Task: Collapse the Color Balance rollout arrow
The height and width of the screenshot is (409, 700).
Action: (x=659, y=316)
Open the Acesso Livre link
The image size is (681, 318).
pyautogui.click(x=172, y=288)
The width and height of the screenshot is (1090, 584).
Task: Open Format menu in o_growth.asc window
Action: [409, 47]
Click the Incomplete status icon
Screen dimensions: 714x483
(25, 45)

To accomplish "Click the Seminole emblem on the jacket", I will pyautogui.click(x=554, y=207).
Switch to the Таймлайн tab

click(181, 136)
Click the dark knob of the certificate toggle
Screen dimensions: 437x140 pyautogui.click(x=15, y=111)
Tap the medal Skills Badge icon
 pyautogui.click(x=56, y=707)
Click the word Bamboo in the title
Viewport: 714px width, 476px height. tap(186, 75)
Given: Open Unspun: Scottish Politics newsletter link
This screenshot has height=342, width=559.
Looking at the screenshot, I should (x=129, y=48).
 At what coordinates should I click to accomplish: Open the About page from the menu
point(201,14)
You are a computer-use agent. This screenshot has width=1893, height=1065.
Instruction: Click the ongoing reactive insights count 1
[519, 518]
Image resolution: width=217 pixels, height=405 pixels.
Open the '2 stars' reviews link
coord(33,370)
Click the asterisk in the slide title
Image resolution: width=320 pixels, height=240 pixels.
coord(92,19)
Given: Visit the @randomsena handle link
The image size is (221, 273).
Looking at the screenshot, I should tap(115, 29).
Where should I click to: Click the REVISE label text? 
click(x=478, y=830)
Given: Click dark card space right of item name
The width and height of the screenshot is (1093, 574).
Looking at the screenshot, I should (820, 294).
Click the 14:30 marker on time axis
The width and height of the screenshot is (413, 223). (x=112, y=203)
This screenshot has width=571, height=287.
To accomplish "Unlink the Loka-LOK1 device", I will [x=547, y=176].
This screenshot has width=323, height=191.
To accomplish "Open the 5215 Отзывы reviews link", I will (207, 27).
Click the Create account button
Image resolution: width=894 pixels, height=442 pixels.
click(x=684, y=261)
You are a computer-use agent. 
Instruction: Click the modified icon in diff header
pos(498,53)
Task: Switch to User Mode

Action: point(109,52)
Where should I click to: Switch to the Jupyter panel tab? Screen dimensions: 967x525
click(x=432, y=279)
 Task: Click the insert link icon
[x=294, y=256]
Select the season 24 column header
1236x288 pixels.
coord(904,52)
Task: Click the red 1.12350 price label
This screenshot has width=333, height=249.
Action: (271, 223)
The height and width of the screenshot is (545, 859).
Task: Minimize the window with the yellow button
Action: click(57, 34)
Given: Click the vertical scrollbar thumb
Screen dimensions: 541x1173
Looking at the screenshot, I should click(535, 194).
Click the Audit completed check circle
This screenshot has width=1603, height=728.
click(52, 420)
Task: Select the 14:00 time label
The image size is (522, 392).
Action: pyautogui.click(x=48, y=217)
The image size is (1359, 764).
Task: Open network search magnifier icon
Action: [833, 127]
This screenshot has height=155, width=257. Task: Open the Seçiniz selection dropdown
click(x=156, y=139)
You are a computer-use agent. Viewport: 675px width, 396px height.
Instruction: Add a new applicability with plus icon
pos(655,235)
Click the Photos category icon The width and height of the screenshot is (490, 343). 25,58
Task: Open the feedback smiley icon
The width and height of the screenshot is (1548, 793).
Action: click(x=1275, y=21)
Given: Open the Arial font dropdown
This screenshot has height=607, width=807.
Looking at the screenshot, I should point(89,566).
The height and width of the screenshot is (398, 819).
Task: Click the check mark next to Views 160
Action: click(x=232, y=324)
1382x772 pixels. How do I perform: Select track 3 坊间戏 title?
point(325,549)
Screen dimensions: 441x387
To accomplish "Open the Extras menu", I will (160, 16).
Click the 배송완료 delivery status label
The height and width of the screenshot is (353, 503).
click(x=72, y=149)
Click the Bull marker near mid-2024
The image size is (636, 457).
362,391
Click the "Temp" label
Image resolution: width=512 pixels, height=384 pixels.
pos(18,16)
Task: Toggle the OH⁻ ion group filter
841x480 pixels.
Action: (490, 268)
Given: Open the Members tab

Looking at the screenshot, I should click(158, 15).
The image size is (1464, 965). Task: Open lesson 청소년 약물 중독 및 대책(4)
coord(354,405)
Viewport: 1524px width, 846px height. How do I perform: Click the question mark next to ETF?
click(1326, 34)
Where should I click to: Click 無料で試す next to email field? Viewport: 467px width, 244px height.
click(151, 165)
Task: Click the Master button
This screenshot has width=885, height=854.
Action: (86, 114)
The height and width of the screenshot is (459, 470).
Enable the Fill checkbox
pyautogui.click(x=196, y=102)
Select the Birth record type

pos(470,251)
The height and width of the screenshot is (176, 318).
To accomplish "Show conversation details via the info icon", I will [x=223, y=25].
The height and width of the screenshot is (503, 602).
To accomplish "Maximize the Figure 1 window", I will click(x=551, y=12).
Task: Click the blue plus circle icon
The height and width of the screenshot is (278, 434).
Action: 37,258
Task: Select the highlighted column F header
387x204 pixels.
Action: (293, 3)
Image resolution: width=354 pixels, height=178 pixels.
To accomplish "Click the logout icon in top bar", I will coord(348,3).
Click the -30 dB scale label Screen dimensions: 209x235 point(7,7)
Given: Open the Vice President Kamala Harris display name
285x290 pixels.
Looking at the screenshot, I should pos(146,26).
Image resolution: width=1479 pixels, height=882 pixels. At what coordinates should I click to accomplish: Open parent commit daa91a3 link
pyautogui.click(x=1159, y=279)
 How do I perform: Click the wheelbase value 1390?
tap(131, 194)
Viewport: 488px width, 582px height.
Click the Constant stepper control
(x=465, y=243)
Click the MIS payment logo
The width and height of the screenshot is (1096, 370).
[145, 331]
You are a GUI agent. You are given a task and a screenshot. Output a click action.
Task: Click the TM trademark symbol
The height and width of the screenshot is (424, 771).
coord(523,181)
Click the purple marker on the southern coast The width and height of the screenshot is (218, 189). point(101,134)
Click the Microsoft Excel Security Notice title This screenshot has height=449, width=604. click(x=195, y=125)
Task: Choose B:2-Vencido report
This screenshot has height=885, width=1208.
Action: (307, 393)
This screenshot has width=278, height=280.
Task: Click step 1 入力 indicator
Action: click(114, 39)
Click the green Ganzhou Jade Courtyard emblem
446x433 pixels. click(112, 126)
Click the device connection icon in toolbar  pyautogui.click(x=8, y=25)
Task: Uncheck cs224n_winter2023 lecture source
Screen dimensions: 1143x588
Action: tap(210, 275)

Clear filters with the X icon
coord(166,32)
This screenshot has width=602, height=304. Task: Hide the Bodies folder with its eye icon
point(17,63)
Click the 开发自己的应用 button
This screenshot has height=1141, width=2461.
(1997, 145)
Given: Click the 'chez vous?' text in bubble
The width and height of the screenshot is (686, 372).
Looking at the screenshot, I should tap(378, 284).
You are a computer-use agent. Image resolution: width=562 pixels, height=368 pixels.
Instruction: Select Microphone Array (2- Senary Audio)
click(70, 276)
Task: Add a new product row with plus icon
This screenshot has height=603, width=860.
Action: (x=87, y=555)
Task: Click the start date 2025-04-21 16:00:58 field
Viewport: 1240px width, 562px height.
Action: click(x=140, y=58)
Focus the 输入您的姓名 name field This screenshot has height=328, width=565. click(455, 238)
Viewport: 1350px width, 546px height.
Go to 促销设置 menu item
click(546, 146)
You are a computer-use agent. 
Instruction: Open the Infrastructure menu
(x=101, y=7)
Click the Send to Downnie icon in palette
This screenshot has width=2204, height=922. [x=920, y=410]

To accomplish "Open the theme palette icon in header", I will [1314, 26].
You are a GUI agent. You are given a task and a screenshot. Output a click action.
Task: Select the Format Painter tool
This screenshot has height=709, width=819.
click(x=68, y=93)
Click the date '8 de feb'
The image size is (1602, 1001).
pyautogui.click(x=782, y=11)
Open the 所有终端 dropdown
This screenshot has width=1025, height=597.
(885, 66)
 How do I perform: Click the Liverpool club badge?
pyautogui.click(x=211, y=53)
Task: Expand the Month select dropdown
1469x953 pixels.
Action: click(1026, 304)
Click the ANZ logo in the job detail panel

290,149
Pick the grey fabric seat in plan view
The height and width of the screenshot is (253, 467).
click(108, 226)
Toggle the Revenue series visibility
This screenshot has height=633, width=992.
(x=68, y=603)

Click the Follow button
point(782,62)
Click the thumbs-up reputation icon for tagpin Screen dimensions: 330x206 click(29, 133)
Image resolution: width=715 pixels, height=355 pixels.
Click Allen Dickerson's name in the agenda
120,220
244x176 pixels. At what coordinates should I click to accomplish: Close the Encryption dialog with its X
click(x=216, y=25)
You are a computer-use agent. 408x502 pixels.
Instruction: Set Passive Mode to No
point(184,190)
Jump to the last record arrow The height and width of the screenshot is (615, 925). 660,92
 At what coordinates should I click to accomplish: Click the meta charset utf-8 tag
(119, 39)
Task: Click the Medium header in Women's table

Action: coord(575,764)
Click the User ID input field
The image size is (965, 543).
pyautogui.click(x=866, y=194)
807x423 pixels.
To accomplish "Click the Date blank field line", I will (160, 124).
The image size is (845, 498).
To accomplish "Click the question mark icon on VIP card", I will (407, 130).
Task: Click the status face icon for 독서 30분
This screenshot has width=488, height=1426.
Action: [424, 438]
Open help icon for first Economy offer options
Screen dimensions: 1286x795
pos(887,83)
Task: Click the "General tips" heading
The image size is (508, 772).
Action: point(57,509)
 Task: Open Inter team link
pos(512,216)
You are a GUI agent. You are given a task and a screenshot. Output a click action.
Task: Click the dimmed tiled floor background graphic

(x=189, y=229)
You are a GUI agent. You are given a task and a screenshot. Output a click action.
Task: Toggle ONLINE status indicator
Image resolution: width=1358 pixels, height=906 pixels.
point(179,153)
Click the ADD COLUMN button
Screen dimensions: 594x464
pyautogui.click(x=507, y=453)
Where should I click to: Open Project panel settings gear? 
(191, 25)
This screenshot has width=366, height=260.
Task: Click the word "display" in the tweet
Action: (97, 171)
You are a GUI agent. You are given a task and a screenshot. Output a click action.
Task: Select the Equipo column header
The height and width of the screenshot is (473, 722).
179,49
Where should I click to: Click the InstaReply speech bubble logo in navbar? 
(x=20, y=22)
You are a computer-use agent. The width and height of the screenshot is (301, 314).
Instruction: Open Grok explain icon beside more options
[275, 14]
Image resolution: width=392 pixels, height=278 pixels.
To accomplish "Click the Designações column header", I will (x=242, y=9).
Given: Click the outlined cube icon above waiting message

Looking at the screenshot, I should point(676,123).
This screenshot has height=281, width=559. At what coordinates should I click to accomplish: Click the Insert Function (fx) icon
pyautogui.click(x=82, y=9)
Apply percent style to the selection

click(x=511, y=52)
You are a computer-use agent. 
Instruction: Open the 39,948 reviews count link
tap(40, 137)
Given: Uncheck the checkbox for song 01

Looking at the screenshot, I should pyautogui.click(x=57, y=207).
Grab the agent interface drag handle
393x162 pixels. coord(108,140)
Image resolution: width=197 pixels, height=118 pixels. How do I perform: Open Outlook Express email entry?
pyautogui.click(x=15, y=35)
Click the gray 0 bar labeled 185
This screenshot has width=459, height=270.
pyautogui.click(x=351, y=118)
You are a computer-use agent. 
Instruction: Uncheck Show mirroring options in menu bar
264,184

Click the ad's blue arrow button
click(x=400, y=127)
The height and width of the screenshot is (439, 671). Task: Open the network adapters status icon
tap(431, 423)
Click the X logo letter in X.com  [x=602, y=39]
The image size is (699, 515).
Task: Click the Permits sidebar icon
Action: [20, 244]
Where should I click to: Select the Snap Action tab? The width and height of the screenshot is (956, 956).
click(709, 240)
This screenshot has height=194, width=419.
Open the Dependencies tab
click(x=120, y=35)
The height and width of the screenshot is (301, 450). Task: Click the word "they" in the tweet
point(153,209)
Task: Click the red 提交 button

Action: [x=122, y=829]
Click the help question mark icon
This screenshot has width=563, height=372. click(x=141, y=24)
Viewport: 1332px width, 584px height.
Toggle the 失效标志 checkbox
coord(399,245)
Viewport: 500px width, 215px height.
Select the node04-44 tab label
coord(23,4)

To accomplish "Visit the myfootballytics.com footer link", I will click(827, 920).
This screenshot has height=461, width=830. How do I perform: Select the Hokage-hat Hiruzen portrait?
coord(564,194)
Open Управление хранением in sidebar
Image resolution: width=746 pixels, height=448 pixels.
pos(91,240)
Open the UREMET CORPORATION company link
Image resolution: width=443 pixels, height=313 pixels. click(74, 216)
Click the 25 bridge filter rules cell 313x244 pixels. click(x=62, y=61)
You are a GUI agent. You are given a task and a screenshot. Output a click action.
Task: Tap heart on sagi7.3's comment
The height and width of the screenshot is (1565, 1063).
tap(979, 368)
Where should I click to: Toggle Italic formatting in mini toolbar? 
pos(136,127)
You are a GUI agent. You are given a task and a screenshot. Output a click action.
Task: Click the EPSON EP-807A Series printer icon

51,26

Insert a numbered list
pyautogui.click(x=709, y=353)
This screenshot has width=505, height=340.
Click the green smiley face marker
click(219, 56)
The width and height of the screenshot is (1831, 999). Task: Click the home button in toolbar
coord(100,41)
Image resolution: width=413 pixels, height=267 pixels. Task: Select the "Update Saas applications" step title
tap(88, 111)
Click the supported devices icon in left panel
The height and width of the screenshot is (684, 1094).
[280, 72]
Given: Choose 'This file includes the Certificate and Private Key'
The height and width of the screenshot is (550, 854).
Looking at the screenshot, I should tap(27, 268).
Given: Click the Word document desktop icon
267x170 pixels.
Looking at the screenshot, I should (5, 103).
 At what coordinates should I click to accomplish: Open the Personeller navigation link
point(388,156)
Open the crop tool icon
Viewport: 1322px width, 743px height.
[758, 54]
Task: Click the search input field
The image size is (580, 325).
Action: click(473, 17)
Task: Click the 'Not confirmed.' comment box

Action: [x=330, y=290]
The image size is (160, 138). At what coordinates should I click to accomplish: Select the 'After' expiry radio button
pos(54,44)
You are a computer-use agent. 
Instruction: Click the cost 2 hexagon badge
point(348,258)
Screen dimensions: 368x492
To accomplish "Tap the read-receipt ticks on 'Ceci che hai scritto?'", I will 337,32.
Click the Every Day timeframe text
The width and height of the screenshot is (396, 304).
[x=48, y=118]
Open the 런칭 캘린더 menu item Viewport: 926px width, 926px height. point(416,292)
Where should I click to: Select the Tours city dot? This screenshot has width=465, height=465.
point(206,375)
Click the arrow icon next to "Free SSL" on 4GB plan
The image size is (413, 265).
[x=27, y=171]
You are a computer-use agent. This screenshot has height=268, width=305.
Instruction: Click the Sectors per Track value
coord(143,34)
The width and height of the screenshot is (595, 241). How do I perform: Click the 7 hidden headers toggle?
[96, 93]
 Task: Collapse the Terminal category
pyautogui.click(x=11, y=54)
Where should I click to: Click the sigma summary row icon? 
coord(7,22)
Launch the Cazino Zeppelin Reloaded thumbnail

** Set exercise **
Write out again every line from the one containing "The width and height of the screenshot is (595, 241)." up to and including the last line of the records, requests included, with each coordinate in the answers multiplied by 0.45 and rounded to a whole number, halves rounding up. Give only these lines, and leave all other numbers unchanged.

** Final result **
The width and height of the screenshot is (595, 241). How do I perform: Click the 7 hidden headers toggle?
[43, 42]
 Task: Collapse the Terminal category
pyautogui.click(x=5, y=24)
Where should I click to: Click the sigma summary row icon? 
coord(3,10)
Launch the Cazino Zeppelin Reloaded thumbnail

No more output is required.